National Democratic Redistricting Committee
- Abbreviation: NDRC
- Founded: 2017; 9 years ago
- Headquarters: Washington, D.C., U.S.
- Key people: Eric Holder (Chairman); John Bisognano (President); Marina Jenkins (Executive Director);
- Website: democraticredistricting.com

= National Democratic Redistricting Committee =

Organization focused on redistricting in the United States

The National Democratic Redistricting Committee (NDRC) is a US organization that focuses on redistricting and is affiliated with the Democratic Party. The organization coordinates campaign strategy, directs fundraising, organizes ballot initiatives and files lawsuits against state redistricting maps. At launch, the organization announced that it intends to support Democratic candidates for local and state offices in order for them to control congressional map drawing in the redistricting cycle following the 2020 United States census.

Former Attorney General Eric Holder serves as Chairman of the NDRC. John Bisognano serves as President, and Marina Jenkins serves as Executive Director. In 2016, President Barack Obama has said he would be involved with the organization as the main focus of his political activity after his presidency. According to NDRC senior adviser and former US Representative Mark Schauer, the organization intends to attract support from party officials, labor unions, and the America Votes coalition of progressive activists.

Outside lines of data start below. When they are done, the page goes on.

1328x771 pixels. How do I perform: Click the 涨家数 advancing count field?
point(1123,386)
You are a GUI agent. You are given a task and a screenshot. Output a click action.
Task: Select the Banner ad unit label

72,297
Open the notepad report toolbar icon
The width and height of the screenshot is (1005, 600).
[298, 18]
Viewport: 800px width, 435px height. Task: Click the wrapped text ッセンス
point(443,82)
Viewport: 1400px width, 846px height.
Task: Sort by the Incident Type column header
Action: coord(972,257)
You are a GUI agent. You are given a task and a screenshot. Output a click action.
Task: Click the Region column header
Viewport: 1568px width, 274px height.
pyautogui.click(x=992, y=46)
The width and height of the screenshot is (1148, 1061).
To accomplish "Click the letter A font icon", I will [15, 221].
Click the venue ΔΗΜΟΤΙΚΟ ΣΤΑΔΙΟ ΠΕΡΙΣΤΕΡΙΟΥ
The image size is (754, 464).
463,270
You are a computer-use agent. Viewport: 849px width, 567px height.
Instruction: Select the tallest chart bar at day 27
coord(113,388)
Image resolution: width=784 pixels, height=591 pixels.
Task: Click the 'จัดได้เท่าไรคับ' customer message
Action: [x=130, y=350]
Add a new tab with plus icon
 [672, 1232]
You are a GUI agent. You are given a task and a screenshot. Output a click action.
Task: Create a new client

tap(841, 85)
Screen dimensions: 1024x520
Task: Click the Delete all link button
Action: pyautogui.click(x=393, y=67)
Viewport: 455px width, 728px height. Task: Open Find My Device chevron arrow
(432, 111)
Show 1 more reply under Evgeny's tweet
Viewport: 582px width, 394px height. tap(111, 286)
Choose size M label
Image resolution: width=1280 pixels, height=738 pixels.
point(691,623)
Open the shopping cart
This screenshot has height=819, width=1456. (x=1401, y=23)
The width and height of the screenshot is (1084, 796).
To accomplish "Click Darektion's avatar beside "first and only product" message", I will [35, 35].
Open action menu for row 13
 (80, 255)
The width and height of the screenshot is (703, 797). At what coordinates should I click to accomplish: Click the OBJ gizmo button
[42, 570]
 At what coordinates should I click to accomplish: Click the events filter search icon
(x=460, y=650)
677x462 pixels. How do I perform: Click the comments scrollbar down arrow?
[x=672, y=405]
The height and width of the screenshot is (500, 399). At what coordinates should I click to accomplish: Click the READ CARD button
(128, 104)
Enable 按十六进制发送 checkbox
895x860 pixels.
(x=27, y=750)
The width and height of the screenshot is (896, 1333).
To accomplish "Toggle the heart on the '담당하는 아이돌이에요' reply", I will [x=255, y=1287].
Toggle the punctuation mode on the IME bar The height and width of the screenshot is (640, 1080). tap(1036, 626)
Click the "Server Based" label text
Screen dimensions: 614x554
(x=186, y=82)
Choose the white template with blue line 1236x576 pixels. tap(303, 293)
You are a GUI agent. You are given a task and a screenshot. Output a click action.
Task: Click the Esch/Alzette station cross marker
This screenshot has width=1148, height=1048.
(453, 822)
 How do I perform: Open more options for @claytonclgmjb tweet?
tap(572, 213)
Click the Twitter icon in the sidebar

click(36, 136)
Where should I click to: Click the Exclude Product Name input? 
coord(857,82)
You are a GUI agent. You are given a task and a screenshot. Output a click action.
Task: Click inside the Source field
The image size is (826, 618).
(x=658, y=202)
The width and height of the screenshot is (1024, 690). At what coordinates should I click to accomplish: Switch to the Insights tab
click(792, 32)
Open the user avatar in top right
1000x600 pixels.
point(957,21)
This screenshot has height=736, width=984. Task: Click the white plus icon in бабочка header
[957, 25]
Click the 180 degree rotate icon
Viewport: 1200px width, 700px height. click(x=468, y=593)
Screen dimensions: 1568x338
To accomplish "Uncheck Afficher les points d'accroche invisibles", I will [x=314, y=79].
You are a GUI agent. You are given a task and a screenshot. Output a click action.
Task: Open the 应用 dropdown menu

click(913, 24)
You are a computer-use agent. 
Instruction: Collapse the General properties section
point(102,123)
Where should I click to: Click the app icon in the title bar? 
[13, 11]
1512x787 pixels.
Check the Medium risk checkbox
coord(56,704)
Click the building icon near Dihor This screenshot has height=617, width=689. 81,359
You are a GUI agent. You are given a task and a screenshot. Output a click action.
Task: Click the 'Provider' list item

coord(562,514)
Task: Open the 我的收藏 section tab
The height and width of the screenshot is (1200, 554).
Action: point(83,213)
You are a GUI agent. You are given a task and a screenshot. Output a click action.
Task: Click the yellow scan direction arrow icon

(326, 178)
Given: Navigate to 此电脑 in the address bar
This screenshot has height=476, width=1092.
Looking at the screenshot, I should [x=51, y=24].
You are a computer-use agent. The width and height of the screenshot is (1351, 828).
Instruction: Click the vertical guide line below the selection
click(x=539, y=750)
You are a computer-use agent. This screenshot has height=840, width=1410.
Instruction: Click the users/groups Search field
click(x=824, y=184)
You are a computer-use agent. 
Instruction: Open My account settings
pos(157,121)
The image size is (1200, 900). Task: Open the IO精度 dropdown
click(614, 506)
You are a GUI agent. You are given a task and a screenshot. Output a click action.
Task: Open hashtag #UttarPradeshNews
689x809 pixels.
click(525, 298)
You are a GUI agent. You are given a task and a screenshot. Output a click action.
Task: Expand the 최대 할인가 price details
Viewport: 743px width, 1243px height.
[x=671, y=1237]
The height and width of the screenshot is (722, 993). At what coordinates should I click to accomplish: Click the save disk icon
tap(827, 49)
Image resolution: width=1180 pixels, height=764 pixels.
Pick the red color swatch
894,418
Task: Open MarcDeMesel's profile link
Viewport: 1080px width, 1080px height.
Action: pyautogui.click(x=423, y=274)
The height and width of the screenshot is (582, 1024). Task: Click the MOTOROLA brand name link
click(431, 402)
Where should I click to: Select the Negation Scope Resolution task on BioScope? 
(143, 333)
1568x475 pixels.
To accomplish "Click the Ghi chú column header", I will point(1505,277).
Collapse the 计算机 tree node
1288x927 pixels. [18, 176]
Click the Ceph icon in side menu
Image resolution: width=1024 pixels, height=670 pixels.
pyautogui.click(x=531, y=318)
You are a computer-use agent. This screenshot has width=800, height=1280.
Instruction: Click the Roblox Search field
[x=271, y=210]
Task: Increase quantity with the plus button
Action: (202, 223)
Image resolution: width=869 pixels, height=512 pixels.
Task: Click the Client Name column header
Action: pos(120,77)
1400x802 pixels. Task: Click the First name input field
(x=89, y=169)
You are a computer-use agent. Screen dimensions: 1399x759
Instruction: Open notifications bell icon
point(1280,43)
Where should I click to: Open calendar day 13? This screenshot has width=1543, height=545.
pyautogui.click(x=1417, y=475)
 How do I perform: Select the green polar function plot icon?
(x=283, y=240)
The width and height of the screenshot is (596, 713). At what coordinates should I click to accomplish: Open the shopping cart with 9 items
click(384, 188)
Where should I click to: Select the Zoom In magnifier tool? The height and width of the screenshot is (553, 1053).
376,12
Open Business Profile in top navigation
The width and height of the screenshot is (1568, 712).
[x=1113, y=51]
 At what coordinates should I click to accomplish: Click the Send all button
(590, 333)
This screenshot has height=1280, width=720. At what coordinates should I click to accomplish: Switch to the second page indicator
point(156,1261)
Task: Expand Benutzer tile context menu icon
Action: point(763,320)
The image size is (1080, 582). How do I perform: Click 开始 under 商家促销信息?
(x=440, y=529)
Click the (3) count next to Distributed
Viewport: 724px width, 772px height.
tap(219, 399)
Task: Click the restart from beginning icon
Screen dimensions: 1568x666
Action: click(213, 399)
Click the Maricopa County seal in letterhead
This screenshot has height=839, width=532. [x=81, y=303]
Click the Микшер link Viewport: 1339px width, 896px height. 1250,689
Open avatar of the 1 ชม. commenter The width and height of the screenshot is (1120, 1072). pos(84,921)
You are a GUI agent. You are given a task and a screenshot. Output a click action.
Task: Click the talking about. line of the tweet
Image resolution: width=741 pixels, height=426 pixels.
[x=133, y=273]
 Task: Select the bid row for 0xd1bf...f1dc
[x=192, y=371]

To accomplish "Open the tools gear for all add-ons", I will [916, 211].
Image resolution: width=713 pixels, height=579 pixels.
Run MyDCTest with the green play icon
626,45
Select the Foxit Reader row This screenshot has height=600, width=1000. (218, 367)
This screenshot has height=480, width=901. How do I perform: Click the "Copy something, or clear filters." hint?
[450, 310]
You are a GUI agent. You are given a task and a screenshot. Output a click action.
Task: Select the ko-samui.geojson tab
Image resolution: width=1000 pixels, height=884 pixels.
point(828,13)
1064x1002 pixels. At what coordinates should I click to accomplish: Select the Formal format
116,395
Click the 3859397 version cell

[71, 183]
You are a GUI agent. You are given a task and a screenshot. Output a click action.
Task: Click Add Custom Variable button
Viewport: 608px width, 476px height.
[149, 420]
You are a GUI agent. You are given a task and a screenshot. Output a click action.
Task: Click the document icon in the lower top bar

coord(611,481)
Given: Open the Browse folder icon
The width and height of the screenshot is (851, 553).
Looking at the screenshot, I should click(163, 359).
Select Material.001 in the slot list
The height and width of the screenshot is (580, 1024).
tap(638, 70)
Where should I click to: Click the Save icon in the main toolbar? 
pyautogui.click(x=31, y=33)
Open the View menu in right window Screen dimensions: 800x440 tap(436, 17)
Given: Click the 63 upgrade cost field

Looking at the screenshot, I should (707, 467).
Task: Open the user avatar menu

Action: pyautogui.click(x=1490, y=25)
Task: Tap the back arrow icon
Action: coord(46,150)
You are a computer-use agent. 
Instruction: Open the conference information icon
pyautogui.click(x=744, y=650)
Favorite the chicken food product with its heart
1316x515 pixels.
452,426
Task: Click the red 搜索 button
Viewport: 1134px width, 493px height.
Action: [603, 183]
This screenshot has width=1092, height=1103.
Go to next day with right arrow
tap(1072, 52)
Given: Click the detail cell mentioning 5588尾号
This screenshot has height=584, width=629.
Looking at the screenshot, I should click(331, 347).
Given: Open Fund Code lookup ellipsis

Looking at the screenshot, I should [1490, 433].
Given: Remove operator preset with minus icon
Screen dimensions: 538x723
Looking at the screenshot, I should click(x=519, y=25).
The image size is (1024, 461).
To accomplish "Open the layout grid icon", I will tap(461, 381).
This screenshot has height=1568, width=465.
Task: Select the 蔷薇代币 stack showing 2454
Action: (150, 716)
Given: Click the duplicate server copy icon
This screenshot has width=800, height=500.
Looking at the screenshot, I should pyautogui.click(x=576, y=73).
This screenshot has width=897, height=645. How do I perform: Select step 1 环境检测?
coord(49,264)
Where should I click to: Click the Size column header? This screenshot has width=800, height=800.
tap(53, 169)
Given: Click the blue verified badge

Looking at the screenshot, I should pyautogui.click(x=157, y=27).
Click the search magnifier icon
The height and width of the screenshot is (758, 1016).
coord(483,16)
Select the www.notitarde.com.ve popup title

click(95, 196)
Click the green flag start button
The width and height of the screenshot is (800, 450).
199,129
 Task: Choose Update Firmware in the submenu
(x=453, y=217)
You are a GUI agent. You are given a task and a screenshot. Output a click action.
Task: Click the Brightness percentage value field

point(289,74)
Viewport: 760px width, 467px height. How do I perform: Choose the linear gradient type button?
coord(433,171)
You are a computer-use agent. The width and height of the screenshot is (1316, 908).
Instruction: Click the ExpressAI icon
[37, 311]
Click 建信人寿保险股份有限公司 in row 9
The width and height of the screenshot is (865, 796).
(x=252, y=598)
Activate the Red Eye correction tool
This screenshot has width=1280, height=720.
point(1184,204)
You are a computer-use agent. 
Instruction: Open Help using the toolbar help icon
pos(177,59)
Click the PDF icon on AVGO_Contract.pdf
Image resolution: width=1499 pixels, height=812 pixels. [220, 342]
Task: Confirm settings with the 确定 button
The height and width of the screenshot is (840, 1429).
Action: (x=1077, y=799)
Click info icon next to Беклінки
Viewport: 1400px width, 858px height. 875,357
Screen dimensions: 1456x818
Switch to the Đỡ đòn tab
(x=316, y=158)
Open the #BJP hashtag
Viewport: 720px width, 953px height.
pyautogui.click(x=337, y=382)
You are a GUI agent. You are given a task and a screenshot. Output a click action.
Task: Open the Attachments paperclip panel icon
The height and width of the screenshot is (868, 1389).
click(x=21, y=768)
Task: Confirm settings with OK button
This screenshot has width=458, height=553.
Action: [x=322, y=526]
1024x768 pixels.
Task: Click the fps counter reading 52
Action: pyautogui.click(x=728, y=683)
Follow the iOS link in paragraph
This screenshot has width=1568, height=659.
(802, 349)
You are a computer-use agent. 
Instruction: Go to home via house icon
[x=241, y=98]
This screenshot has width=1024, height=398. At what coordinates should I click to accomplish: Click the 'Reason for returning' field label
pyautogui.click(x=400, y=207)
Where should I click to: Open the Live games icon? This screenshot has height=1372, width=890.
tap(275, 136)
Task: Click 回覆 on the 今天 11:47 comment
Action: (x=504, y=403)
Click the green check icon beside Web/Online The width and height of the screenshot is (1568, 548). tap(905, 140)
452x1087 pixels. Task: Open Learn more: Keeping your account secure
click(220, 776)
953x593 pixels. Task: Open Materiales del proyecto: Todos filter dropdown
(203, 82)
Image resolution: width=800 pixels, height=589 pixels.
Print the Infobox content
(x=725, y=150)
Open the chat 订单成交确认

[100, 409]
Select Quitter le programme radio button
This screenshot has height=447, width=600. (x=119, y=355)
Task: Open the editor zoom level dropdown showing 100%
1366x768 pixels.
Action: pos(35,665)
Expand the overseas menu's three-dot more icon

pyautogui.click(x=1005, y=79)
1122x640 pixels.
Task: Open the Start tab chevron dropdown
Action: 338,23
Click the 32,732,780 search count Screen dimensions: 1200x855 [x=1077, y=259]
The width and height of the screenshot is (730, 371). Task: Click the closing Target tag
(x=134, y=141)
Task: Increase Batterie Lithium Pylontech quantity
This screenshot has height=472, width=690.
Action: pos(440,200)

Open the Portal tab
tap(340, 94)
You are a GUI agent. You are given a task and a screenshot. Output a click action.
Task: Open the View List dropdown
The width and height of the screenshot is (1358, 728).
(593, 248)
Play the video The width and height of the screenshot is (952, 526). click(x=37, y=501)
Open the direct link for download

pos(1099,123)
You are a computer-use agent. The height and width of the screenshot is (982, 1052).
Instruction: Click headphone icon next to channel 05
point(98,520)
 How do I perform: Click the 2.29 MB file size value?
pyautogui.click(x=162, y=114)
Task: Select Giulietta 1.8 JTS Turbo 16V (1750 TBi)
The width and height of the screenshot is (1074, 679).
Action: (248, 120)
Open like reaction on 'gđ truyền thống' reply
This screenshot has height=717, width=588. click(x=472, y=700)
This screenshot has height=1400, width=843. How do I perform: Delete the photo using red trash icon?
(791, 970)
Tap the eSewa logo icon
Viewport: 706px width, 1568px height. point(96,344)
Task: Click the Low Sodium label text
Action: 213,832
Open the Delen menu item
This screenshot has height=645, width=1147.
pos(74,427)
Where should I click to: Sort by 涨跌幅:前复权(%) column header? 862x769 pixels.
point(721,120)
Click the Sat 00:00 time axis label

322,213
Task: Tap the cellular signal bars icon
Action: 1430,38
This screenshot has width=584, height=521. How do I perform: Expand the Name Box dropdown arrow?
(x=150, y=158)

The NDRC is the first group within the Democratic Party to formulate a centralized strategy for gaining control of the redistricting process; in contrast, the Republican Party launched REDMAP to elect Republicans to perform redistricting during the 2010 cycle. The NDRC is organized as a not-for-profit 527 organization, analogous to a political action committee (PAC) or Super PAC. It was founded in 2016 and formally registered with the IRS on August 15. It was officially launched on January 12, 2017.

== Activities ==
In his speech to the Center for American Progress Action Fund announcing the launch of the NDRC, Holder laid out a three-point “going into the states” strategy for tackling gerrymandering, including investing in down-ballot Democratic candidates, taking legal action to reform existing maps in state and federal courts, and promoting ballot measures for independent redistricting commissions. He described gerrymandering as "the biggest rigged system in America".

In response to the launch of the NDRC, the Republican Party launched the National Republican Redistricting Trust (NRRT) in 2017. The NDRC invested $350,000 in the 2019 Wisconsin Supreme Court election in support of liberal candidates, in hopes that a liberal majority on the state supreme court may strike down gerrymandered maps in 2021.

=== 2020 United States redistricting cycle ===

For the 2020 redistricting cycle, the Republican Party controls redistricting for 187 seats in the US House of Representatives, compared to 75 seats controlled by the Democratic Party. Noting the decrease in competitive House seats, NDRC president Burton said that "what Republicans are doing is doubling down on the gerrymandering of the last decade," in reference to gerrymandering by Republicans in Texas, Ohio and North Carolina. The NDRC leads the Democrats' effort to pursue legal action to get courts to draw additional Black-majority or Black-plurality districts in Alabama, Louisiana and South Carolina.

In September 2021, the National Democratic Redistricting Committee's legal arm filed a lawsuit in the Supreme Court of Ohio challenging maps of Ohio House and Ohio Senate districts, one week after they were passed along party lines; the committee argued that the maps were gerrymandered to favor Republicans in a way which violated the state constitution. In October, the committee defended the new map of Oregon's congressional districts, which was passed by Oregon Democrats against Republican opposition in September, by arguing that it meets legal standards and was the product of bipartisan negotiation. Republicans filed a lawsuit against the Oregon map, arguing that it amounted to "a clear, egregious partisan gerrymander" in favor of Democrats.

In November, the NDRC supported plaintiffs which filed lawsuits in North Carolina alleging racial and partisan gerrymandering in the redistricting map passed by Republican state legislators in the North Carolina General Assembly. According to CBS News, the new map could lead to a congressional delegation of eleven Republicans and three Democrats from the state, compared to the existing delegation of eight Republicans and five Democrats. In December, the committee accused Erika Neuberg, the independent chair of Arizona's Independent Redistricting Commission, of being “derelict in her duties to the voters of Arizona” and “independent in name only” in making decisions which Democrats felt favored Republicans. According to Politico, the map approved by the Commission may allow the Republican Party to win six out of the state's nine seats.